This op-ed by Parkland Institute director Trevor Harrison appeared in the Lethbridge Herald on May 1, 2019.
The dominant narrative since Alberta’s election is that the New Democrats lost because their campaign was based on fear. There is undoubtedly some truth in this.
But the basis of the United Conservative Party’s victory should not be left unexamined. Some might think that its central theme was “hope.” And, again, hope was part of it.
But the UCP’s central theme throughout the campaign was not an uplifting Obama-like call to one’s better angels, but rather a Trump-like encouragement to populist anger. Jason Kenney re-emphasized and embellished this anger in his speech on election night.
Far from a victory speech, Kenney’s speech had an Old Testament quality; a stern tone of anger and vengeance to be visited upon Alberta’s enemies. Kenney quickly worked his supporters into a near frenzy with repeated promises to go after such, environmental organizations first among them. Many observers, this scribe included, found Kenney’s comments that night singling out these organizations for retribution, and the angry response of his followers, frightening, and frankly far too close to extremist parallels elsewhere, both recent and past.
Alberta has a long and sordid history of going after various groups – what former Premier Ralph Klein never failed to term “special interests,” among them (besides environmentalists), social activists, unionists, and academics. Defining the enemies without – e.g., Quebec, B.C., or Ottawa – is often matched with efforts to seek out the enemies within. Primed with dollops of conspiracy-laced Kool-Aid, Kenney’s supporters drank even more deeply on election night of the anger served up by Kenney.

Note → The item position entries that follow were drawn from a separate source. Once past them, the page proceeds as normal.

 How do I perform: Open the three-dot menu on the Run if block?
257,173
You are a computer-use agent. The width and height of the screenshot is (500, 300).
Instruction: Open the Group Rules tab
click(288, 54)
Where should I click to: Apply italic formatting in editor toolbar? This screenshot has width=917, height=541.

Anger is not, in itself, a necessarily bad thing. There are many things we should be angry about: child poverty, pointless wars and – yes -global warming.

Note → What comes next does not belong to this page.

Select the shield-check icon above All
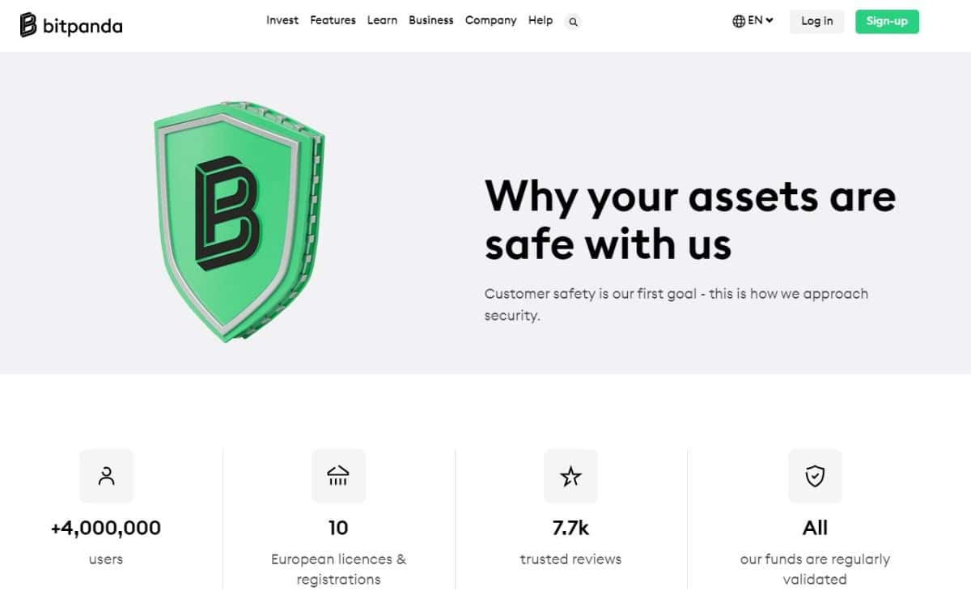 coord(815,476)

The anger and fear felt by thousands of unemployed Albertans or by others whose wages have been constrained is understandable. But one should always be certain – factually accurate – in who or what should be the cause of anger and measured in one’s response so that the problem is not made worse.
Much of Kenney’s campaign deliberately spread falsehoods regarding Alberta’s current financial difficulties and those of the oil sector in particular. Economists and others, from across the political spectrum, pointed out repeatedly these falsehoods. Equalization is not a theft of money from Alberta. The carbon tax is not a left-wing conspiracy. (It is, in fact, a policy endorsed by conservative economists and large oil companies.) And Alberta is not saddled with a crippling debt. (It has a debt-to-GDP level the envy of any other province in Canada and most national states).

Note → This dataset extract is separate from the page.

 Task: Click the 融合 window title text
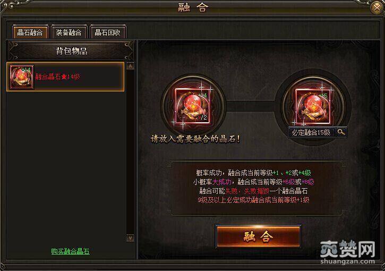193,7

On the issue of pipelines itself, the hold-up on their construction is not due to a cabal of environmental groups, whose funding is greatly dwarfed by that of oil companies. The idea that American environmental groups worked to lock in Canadian oil so that American oil companies would not face competition is loopy on the face of it.
The causes of a delay in getting pipelines built, which motivated many UCP supporters, are many: technical, jurisdictional, environmental and financial issues. There is also the Supreme Court-mandated need for broad consultation, especially with Indigenous peoples. For many Albertans, the process has seemed slow, too slow. But that’s how modern societies and economies function; indeed, it is how democracies work. Promises to make the trains run on time by merely snapping one’s fingers and cutting all regulations are the lifeblood of authoritarians and con men; see Donald Trump. And, in addition to being politically dangerous, such promises also too often miss the complexities of the real problem at hand.
Anger obscures the serious issues underlying Alberta’s recent elections, notably the province’s continued dependence on oil at a time when global forces – overproduction, slumping prices, and the growing prominence of other sources of energy – make that dependence even more problematic.
Both fear and anger, if unchecked, can have unintended and dangerous consequences. Having tied his promises so heavily to the winds of anger, will Kenney – and Alberta – now reap the whirlwind?